Required work: Return only those lines of the records below in which "Locate" appears.
*** Records for this exercise ***
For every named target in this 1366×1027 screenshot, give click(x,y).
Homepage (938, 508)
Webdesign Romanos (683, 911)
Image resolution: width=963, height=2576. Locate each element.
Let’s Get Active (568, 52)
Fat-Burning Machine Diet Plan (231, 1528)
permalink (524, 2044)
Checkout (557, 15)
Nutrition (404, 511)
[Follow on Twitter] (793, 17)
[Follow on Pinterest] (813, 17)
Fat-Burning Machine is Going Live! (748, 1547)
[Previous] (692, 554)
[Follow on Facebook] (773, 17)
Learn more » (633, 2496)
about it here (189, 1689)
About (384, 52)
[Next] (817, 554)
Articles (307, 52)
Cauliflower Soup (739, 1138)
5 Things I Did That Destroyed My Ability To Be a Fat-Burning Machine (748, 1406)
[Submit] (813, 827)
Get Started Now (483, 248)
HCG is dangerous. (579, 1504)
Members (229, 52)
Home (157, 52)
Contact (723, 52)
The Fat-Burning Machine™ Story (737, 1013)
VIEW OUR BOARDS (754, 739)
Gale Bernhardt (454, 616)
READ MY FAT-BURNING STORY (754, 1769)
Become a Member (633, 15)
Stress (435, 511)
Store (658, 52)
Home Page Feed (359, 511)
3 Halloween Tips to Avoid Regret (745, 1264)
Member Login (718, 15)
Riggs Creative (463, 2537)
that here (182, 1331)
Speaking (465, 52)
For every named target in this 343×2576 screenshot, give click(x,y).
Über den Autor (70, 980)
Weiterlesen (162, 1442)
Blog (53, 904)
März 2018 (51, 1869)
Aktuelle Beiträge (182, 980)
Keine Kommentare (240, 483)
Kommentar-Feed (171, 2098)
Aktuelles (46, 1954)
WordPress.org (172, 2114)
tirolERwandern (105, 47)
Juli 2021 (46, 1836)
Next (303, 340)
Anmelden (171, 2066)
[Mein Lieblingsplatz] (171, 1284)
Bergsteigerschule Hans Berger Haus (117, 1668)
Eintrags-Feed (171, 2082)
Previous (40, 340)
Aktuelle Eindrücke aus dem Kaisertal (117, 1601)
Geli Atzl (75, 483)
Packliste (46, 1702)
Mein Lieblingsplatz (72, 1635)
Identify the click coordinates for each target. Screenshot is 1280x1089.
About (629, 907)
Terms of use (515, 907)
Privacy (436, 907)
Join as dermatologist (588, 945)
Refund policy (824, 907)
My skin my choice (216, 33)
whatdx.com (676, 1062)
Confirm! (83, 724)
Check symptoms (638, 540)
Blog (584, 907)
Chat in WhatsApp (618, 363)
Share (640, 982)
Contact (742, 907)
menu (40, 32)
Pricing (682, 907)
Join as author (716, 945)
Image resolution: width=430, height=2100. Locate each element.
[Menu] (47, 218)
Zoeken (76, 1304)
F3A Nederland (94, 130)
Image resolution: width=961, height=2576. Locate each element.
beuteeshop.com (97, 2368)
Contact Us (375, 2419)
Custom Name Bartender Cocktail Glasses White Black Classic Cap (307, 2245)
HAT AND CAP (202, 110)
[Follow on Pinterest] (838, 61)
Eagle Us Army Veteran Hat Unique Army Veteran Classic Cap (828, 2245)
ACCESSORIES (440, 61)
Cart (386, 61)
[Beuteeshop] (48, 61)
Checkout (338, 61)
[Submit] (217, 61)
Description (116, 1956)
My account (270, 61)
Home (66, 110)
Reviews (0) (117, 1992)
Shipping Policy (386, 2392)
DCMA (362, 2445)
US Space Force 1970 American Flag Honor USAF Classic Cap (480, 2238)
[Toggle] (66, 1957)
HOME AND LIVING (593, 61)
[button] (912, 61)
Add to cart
*** End of Records for this exercise ***
The completed task:
Image resolution: width=963, height=2576. Locate each element.
Image resolution: width=430, height=2100. Locate each element.
Image resolution: width=961, height=2576. Locate each element.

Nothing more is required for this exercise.